Buried IEDs are a significant threat and have been directly responsible for a large number of American soldier casualties in the Middle East. Significant resources have been committed including the deployment of sensor borne UAVs in an effort to neutralize these and other classes of IED threats.
Possible approaches to detecting buried IEDs in the LWIR that have been investigated include the examination of the reststrahlen spectrum and polarization. In general, both the signals and persistence of these signals are relatively weak. However, the signal resulting from differences in the heat transfer properties between the disturbed and undisturbed soil, even in the presence of the IED, is strong and has potential to persist over days, weeks, and even months.
Detection of the IED signal that arises from heat transfer is confounded by competing clutter objects. These clutter signals are generated by rags, bricks, wood, paper, metal, and many other items.

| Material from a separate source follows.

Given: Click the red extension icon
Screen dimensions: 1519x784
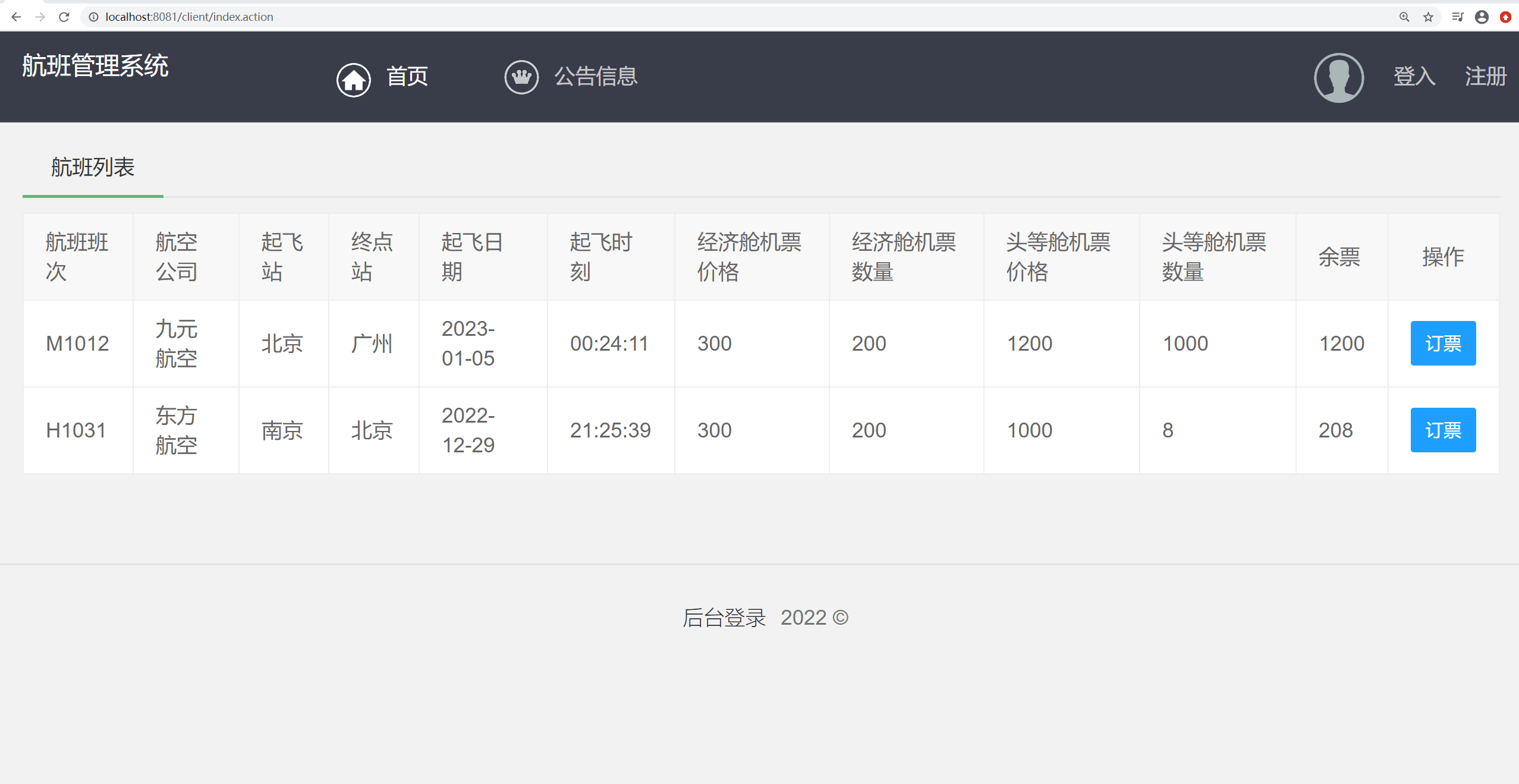Looking at the screenshot, I should (1505, 17).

We recognize however, that the time varying signatures of clutter objects are driven by heat transfer processes that are significantly different from those of disturbed soil. Consequently, there may be times during the diurnal cycle when the clutter signals are low and the disturbed soil signature is sufficient for detection.

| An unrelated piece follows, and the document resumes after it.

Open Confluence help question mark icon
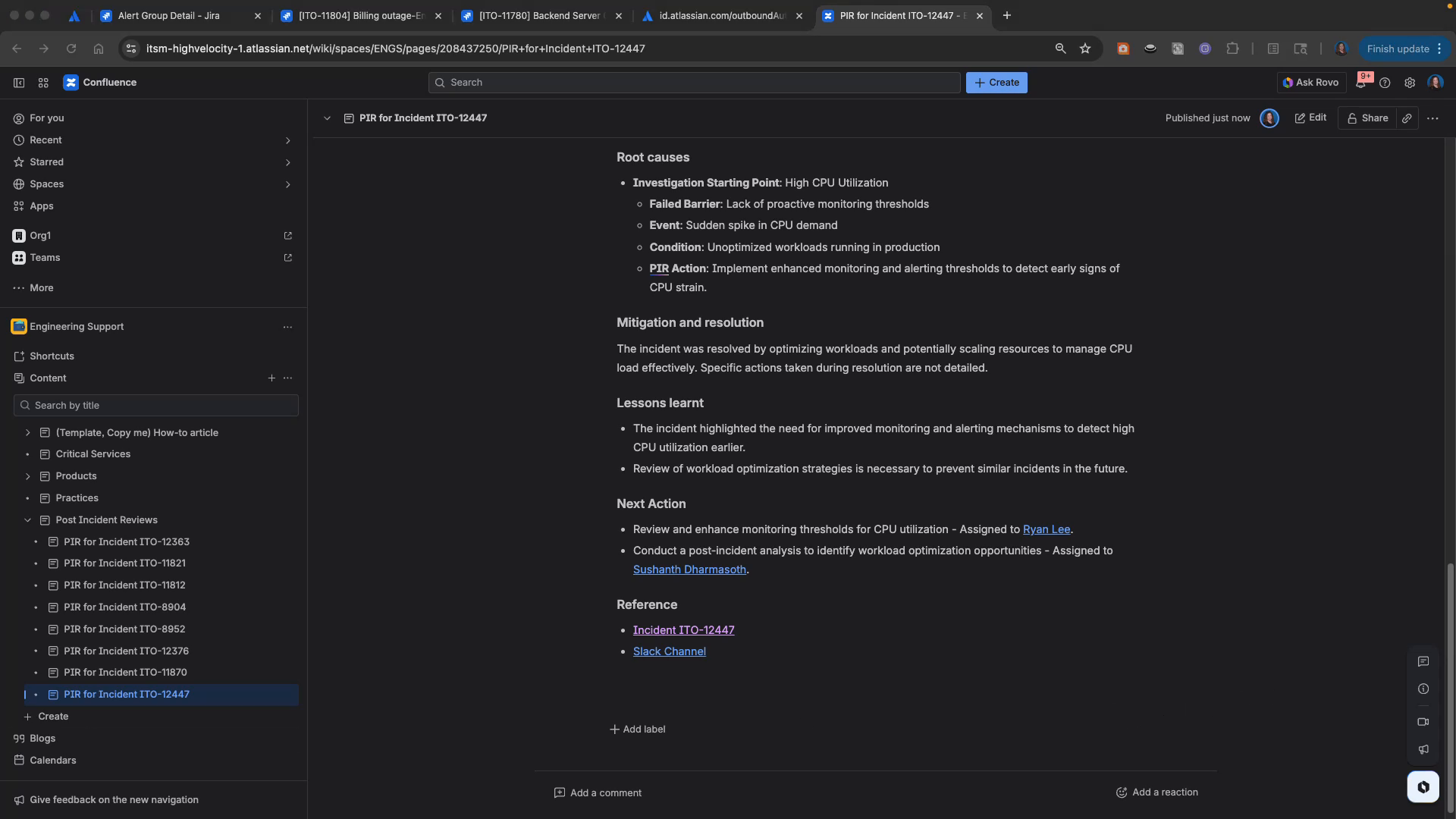The width and height of the screenshot is (1456, 819). coord(1385,83)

Using large scale terrain models consisting of hundreds of millions of thermal nodes we have shown that in desert environments these periods of high signal-to-clutter ratios exist for many clutter objects. Consequently, we are building a tool which, given standard weather forecasts, will estimate when these favorable periods to fly LWIR sensors will occur. We will present the results of this research and show our approach to building this IED detection aid.